Quant on voit la petite différence au final et que l’on met en colonne Débit tout le déchet engendré par la touche et les pénalités, il y a de quoi reprendre espoir côté Stade Français. L’effectif composant l’équipe est suffisamment expérimenté pour être capable de corriger le tir quasi-immédiatement au niveau de la discipline s’il le désire vraiment ( d’où l’importance aussi pour les joueurs de se prendre en main ). De plus, si l’équipe commence à aller mieux physiquement et si la victoire revient, les fautes disparaîtront naturellement grâce à la confiance retrouvée des joueurs dans leur organisation. Pour la touche, il y a, bien sûr, obligation à multiplier les séances de travail mais avec le retour de Papé en plus des Rabadan, Leguizamon, Marchois et Auradou, l’effectif Parisien a de quoi être performant et Dimitri Szarzewski n’est pas devenu un mauvais lanceur en l’espace de quelques semaines. Pour la mêlée, avec Sylvain Marconnet à droite dès le début du match, il n’y a pas de soucis particulier à avoir.
Une organisation offensive à parfaire :
Autant j’étais critique sur la capacité d’attaque des Parisiens ces derniers temps, autant j’ai vu du mieux de ce côté là ce week-end. Augustin Pichot a été capable, à ma surprise, d’amener une accélération au niveau de la transmission et a surtout fait de bon choix dans l’animation offensive. Sur 50 minutes par match, il peut énormément apporter à ce niveau-là. Ensuite, le repositionnement de Gasnier à l’aile et le choix d’une paire de centre Messina – Bastareaud, même si tout n’est pas parfait, loin de là, s’est révélé plutôt judicieux.
Il est évident que le retour de Juan-Martin Hernandez, qui plus est, reposé, sera un plus pour l’équipe. Sa position posera, bien sûr, débat. Comme il serait dommage de se priver d’un Beauxis bon animateur de la sa ligne de trois-quart, le prodige Argentin pourrait finir la saison à l’arrière, poste où il sera encore plus libre pour amener sa créativité et sa vitesse à une équipe qui en manque un peu cette saison sur les extérieurs. Ainsi aussi, les défenses adverses sera moins polarisées sur les zones proches des points de rencontre et auront tendance à mieux s’étaler sur la largeur, ce qui offrira des opportunités à une 3ième ligne Parisienne trop surveillée actuellement pour peser sur les matchs et faire la différence.

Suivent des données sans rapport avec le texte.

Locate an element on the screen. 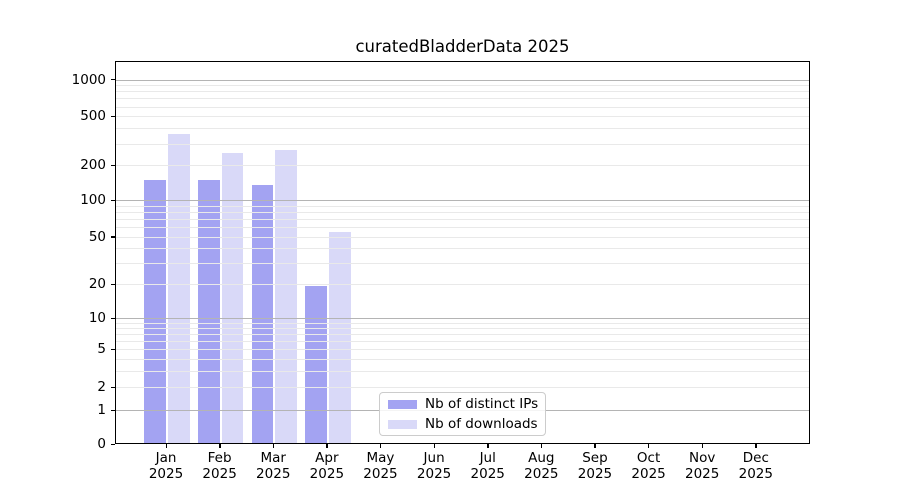  x-tick-label-dec: Dec 2025 is located at coordinates (756, 466).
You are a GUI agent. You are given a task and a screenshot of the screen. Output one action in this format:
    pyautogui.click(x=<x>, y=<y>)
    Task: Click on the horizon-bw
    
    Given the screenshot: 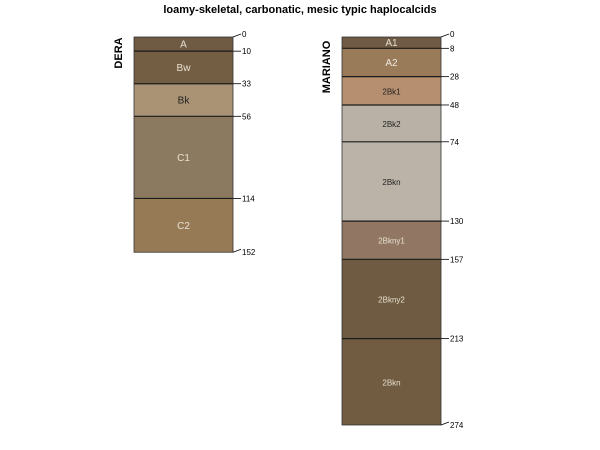 What is the action you would take?
    pyautogui.click(x=184, y=68)
    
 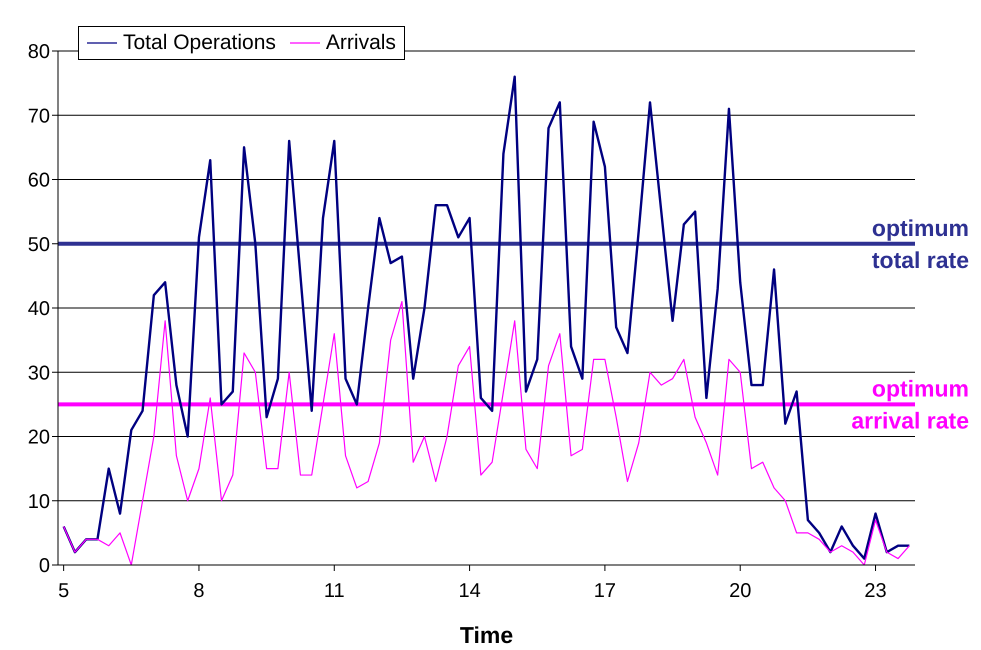 I want to click on y-tick-label: 30, so click(x=39, y=373).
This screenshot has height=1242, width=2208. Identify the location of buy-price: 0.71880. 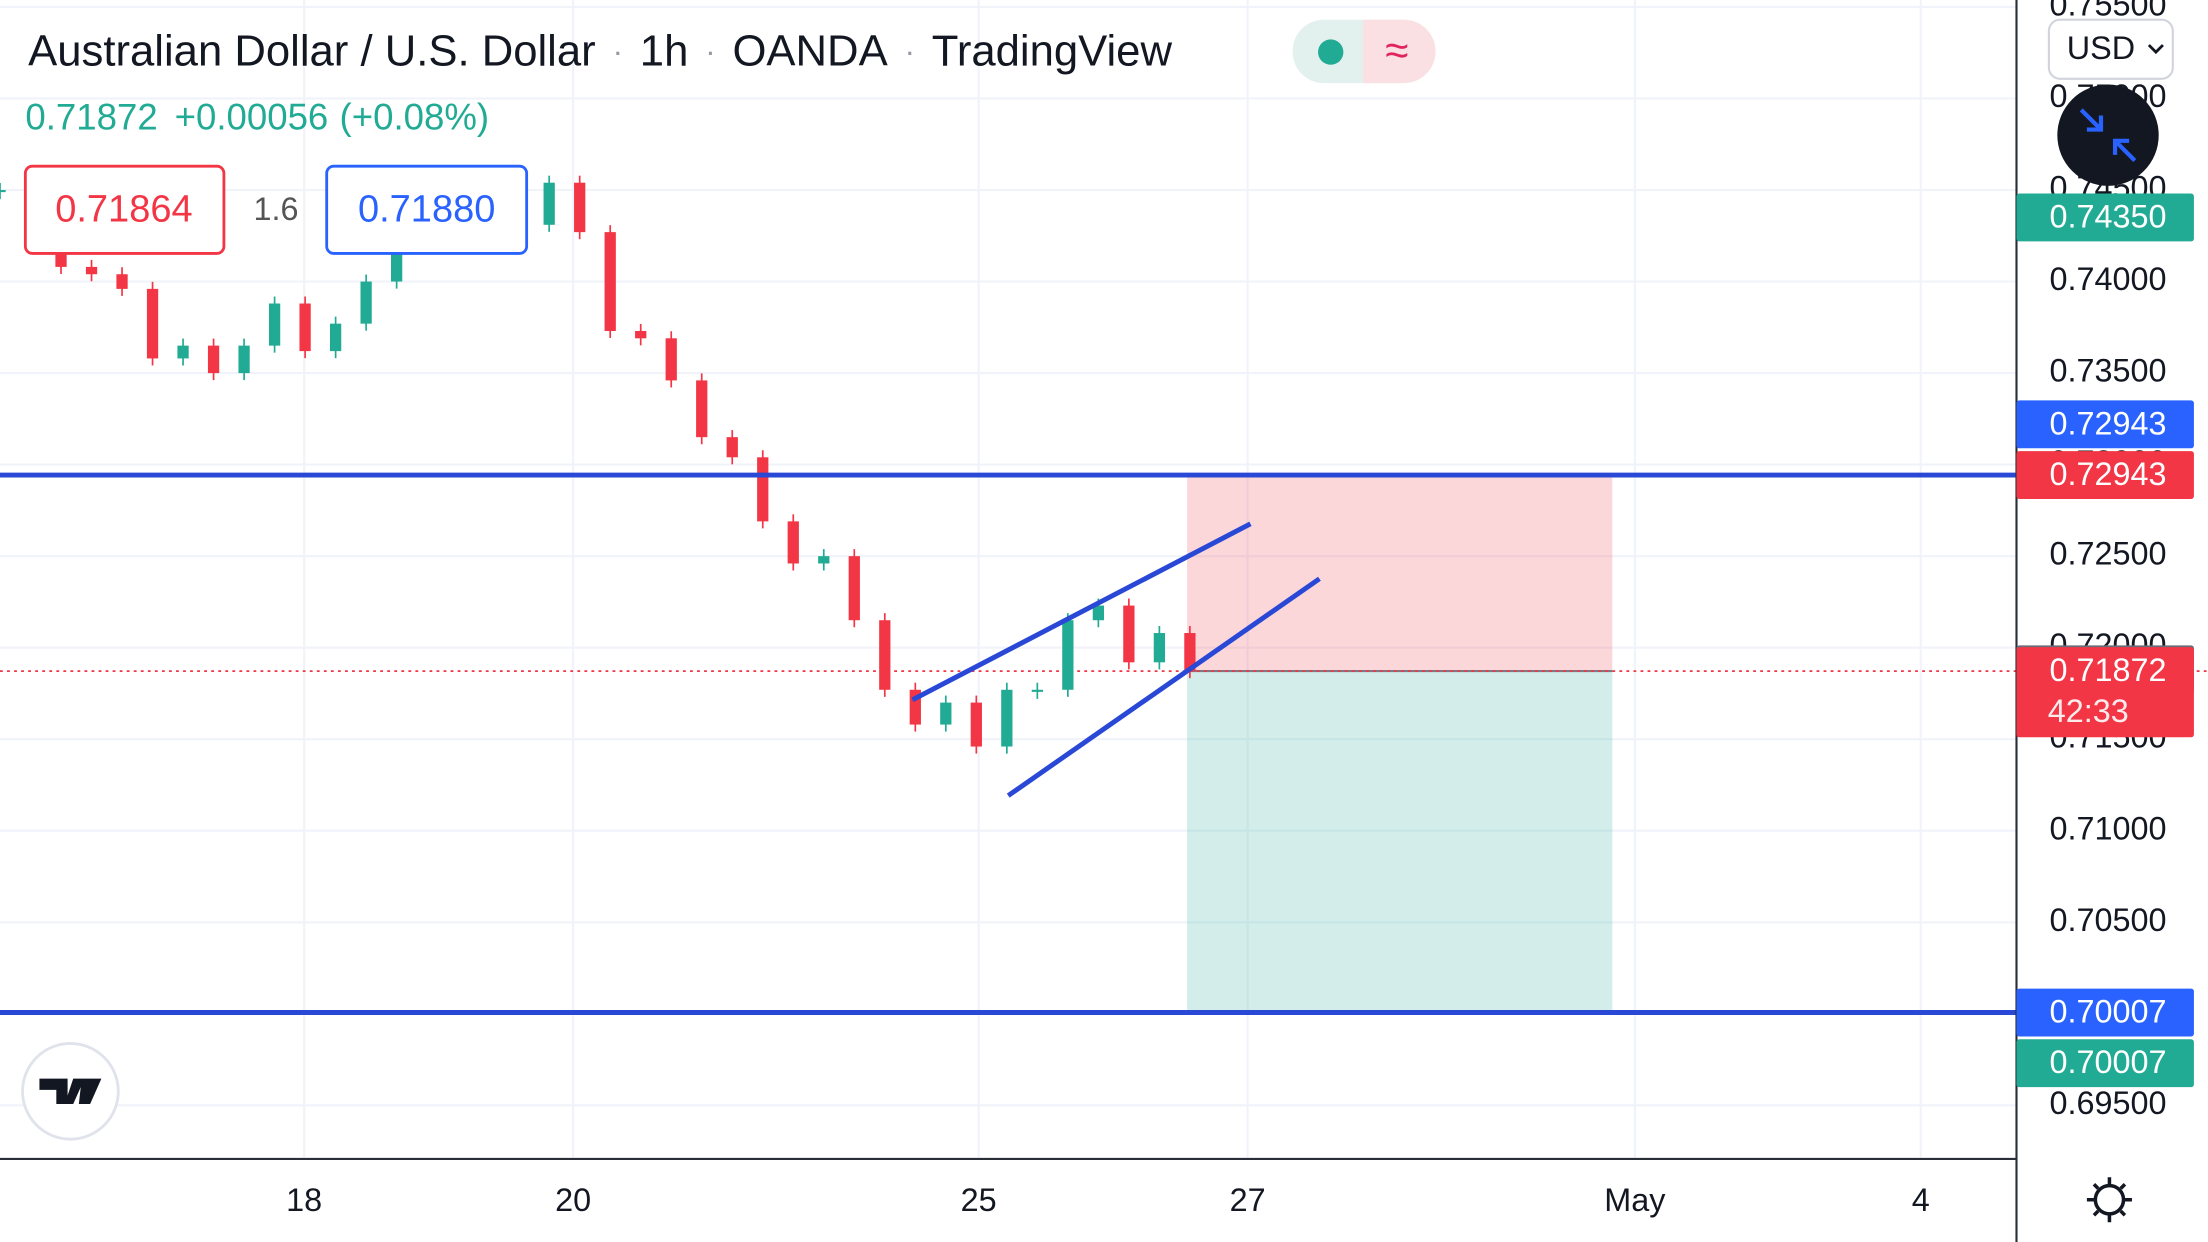
(426, 209).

L’obligation d’un esprit commando :
Les Parisiens ont 4 matchs pour retrouver une dynamique de la victoire avant leur demi-finale et se forger un esprit de corps pour réussir une bonne fin de saison. Il est indispensable qu’une équipe type se dégage, plus exactement un groupe de 22 où deux ou trois permutation sont possibles selon les adversaires, et que celle-ci se construise une histoire en enchainant 4 victoires avant les demi-finales. Montpellier à Jean Bouin, déplacement à Castres, réception de Biarritz et déplacement à Bayonne, d’une certaine manière c’est le calendrier idéal pour préparer les demi-finales. Aux joueurs Parisiens d’inverser maintenant le cours des choses en prenant le pouvoir aussi bien dans le vestiaire que sur le terrain.